But sometimes you have to get fancy, and this is the equivalent of a Brussels sprouts encore. Browned with sweet hazelnuts, a hint of honey and kick of citrus. These are no boiled brussels sprouts, guaranteed. If thinking about this veggie conjures up bad childhood memories for you, too, consider giving them another try in this preparation. I’m willing to bet that you’ll become a converted brussels sprouts lover, too. Enjoy!
Brussels Sprouts with Toasted Hazelnut Butter
Click here to print this recipe.
Adapted From: Fine Cooking Magazine, October/November 2009
Serves: 6 to 8
Time to prepare: 30 minutes
For the Butter:
½ cup hazelnuts (about 1 ounce)
3 tablespoons unsalted butter, softened
2 teaspoons finely grated lemon zest
1½ teaspoon chopped fresh thyme
½ teaspoon honey
For the Brussels Sprouts:
1½ tablespoon extra virgin olive oil
1¾ pound small brussels sprouts, ends trimmed, damaged outer leaves removed (if any) and cut into quarters
½ cup chicken broth
Make the Butter:
Heat the oven to 400 degrees. Put the hazelnuts on a small rimmed baking sheet, and roast until they are a deep golden-brown color and the skins are splitting – about 5 to 6 minutes.
Wrap the nuts in a clean kitchen towel, cool for a few minutes, then remove the skins by rubbing the nuts together in the kitchen towel while still warm. Don’t worry about completely removing the skins.

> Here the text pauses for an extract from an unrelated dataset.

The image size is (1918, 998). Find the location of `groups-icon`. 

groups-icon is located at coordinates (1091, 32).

Let the nuts cool off for about 10 minutes, then finely chop ¼ cup of the nuts in a small food processor until very finely ground (but not to the point that they turn to nut butter). Coarsely chop the remaining nuts for garnish.
Mix the finely chopped nuts, butter, lemon zest, thyme, honey and ¼ teaspoon salt in a small bowl and mix with a spatula until well combined.

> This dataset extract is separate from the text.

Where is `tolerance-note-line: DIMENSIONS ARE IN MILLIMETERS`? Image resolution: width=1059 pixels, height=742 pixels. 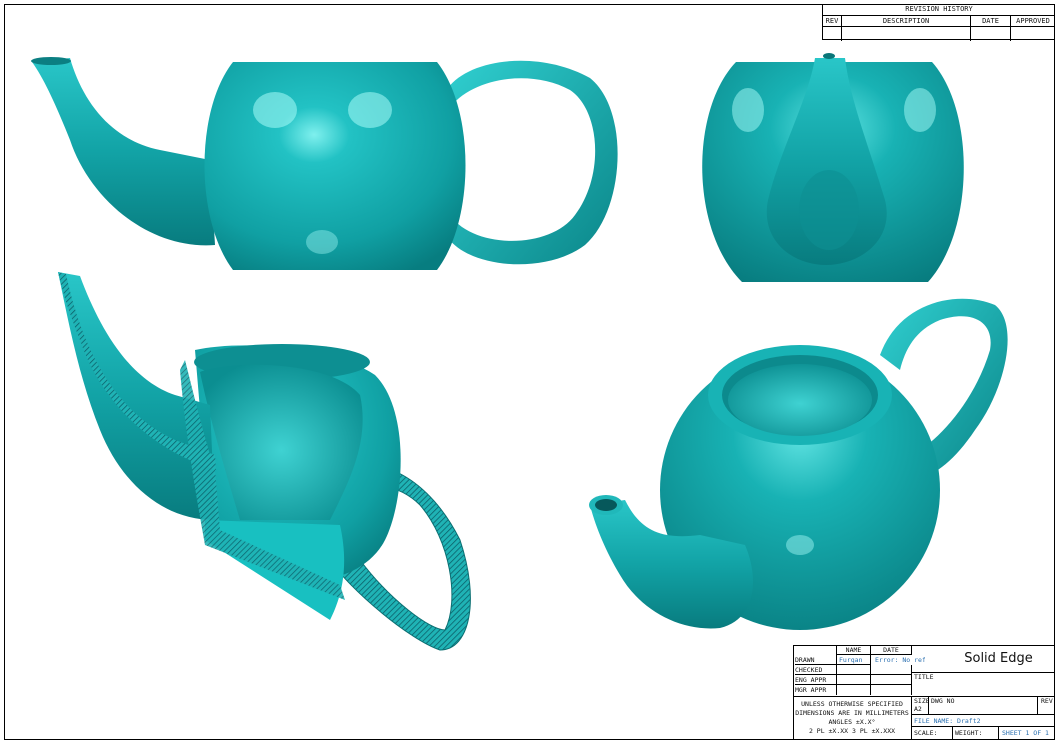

Cook the Brussels Sprouts:
Heat the oil in a 12-inch non-stick skillet over medium heat. Add the sprouts and 1½ teaspoon salt and stir to coat.
Reduce the heat to medium and cook, stirring occasionally until all of the sprouts are golden brown on most sides and have lost their raw color (they should still feel firm), 15 to 18 minutes.

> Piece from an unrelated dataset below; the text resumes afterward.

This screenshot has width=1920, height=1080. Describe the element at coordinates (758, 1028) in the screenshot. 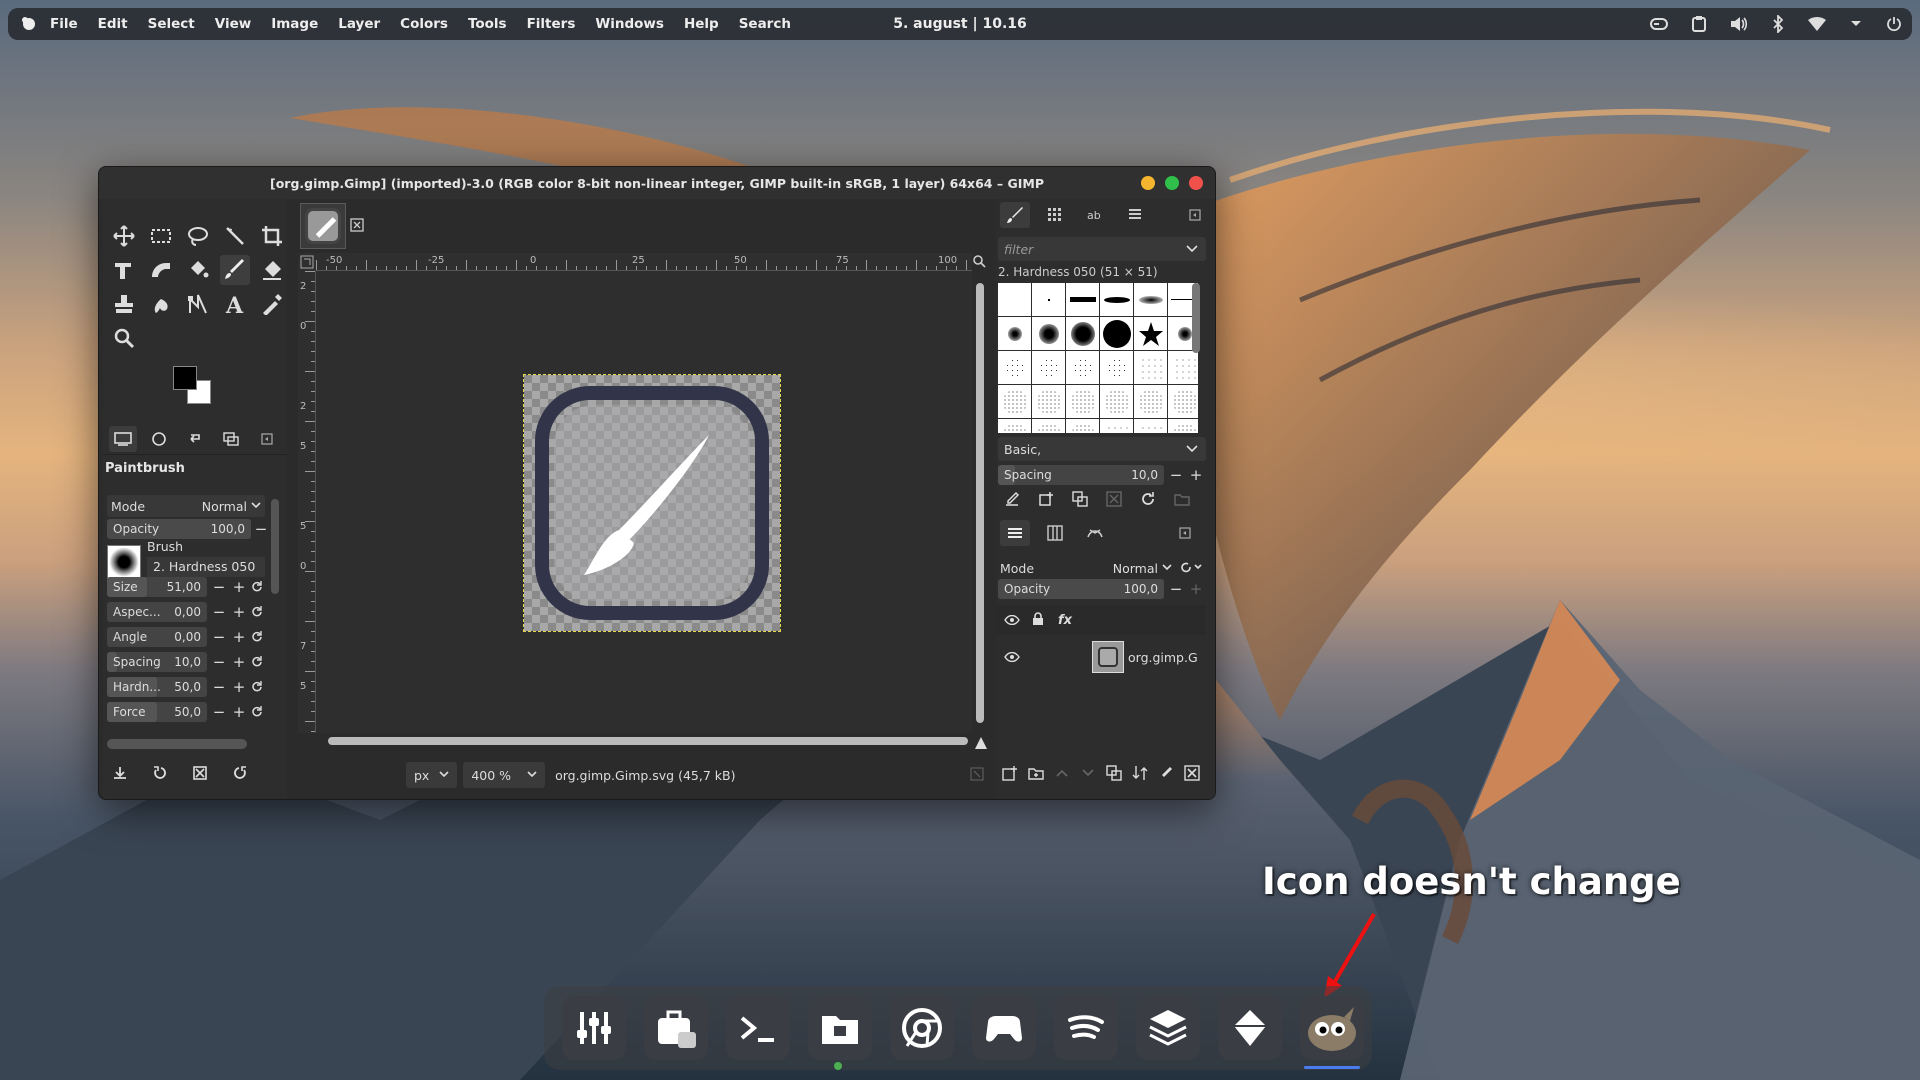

Add the broth and immediately cover the pan. Cook until the broth has reduced to a few tablespoons, about 2 minutes. Uncover, raise the heat to high and boil off most of the remaining liquid, 1 to 2 minutes.
Take the pan off the heat and add the hazelnut butter in spoonfuls. Toss well and season to taste with salt. Garnish with reserved hazelnuts.
Do ahead: Trim and quarter the brussels sprouts, and make the butter ahead of time then cook and assemble at mealtime.